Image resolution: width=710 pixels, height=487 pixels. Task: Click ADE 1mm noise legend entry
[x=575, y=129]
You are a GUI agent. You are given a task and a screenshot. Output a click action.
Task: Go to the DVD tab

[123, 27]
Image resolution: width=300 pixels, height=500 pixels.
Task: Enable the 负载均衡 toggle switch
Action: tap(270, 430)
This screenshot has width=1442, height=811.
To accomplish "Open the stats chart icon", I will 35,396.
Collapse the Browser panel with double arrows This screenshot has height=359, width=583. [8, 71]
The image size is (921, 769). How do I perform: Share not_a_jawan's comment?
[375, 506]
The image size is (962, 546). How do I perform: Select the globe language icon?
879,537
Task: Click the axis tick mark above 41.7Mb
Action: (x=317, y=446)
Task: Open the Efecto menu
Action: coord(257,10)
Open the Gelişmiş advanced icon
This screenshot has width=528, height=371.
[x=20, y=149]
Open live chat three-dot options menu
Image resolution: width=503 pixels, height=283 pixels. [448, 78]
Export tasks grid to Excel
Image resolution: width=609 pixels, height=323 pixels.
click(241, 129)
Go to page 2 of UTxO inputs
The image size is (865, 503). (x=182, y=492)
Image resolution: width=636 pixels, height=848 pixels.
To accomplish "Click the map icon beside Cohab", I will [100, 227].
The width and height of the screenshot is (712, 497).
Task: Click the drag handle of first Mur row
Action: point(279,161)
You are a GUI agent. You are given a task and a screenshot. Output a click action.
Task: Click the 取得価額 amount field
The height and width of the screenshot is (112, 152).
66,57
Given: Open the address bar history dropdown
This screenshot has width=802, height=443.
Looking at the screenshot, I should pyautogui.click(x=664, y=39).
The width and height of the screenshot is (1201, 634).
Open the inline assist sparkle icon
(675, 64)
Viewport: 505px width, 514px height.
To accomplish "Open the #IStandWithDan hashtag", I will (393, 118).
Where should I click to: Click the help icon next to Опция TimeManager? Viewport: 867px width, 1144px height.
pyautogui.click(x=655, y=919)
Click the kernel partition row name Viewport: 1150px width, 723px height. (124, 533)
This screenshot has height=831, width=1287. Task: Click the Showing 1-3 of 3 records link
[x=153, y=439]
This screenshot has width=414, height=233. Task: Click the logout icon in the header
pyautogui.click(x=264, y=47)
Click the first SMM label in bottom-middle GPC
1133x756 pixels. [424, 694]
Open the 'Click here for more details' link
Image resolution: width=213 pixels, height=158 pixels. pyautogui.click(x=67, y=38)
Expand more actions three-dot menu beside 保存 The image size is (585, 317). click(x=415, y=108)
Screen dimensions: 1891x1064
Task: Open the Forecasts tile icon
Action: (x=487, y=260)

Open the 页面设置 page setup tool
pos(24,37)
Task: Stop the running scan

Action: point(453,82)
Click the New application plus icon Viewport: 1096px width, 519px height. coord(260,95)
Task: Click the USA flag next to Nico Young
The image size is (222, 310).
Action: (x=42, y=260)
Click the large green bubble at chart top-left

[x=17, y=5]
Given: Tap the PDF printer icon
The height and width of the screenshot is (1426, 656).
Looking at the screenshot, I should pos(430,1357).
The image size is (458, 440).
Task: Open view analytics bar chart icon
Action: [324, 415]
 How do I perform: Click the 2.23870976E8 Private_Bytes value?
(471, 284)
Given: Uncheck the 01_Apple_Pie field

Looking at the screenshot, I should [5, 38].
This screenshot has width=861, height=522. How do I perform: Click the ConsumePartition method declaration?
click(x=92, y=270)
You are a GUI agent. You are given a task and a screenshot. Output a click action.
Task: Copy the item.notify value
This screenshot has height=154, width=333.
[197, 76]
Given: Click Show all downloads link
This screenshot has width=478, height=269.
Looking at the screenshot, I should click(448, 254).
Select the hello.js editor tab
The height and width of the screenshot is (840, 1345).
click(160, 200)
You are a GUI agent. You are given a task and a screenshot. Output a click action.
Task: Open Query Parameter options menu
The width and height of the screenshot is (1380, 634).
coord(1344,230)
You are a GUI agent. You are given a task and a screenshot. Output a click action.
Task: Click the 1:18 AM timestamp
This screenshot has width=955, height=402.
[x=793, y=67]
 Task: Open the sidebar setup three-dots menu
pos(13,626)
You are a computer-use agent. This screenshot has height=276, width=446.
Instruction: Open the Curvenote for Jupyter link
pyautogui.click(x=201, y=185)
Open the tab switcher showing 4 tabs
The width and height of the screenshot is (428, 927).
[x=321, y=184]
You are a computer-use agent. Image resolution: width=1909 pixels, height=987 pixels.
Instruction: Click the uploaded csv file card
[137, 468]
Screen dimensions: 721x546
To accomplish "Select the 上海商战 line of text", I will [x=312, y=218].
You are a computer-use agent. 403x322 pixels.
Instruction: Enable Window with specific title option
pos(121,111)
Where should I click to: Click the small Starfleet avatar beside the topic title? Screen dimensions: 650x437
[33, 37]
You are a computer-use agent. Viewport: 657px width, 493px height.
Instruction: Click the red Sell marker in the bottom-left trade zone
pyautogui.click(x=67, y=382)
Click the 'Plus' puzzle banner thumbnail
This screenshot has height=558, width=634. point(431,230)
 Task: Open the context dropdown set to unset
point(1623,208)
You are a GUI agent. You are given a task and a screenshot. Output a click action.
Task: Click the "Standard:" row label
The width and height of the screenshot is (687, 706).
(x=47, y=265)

Required task →
Format the entries from the line containing "You are a computer-use agent. Image" through the end of the entries as a JSON list of strings, one string per line, skipping blank lines.

Result of the task →
[
  "You are a computer-use agent. Image resolution: width=1909 pixels, height=987 pixels.",
  "Instruction: Click the uploaded csv file card",
  "[137, 468]",
  "Screen dimensions: 721x546",
  "To accomplish \"Select the 上海商战 line of text\", I will [x=312, y=218].",
  "You are a computer-use agent. 403x322 pixels.",
  "Instruction: Enable Window with specific title option",
  "pos(121,111)",
  "Where should I click to: Click the small Starfleet avatar beside the topic title? Screen dimensions: 650x437",
  "[33, 37]",
  "You are a computer-use agent. Viewport: 657px width, 493px height.",
  "Instruction: Click the red Sell marker in the bottom-left trade zone",
  "pyautogui.click(x=67, y=382)",
  "Click the 'Plus' puzzle banner thumbnail",
  "This screenshot has height=558, width=634. point(431,230)",
  " Task: Open the context dropdown set to unset",
  "point(1623,208)",
  "You are a GUI agent. You are given a task and a screenshot. Output a click action.",
  "Task: Click the \"Standard:\" row label",
  "The width and height of the screenshot is (687, 706).",
  "(x=47, y=265)"
]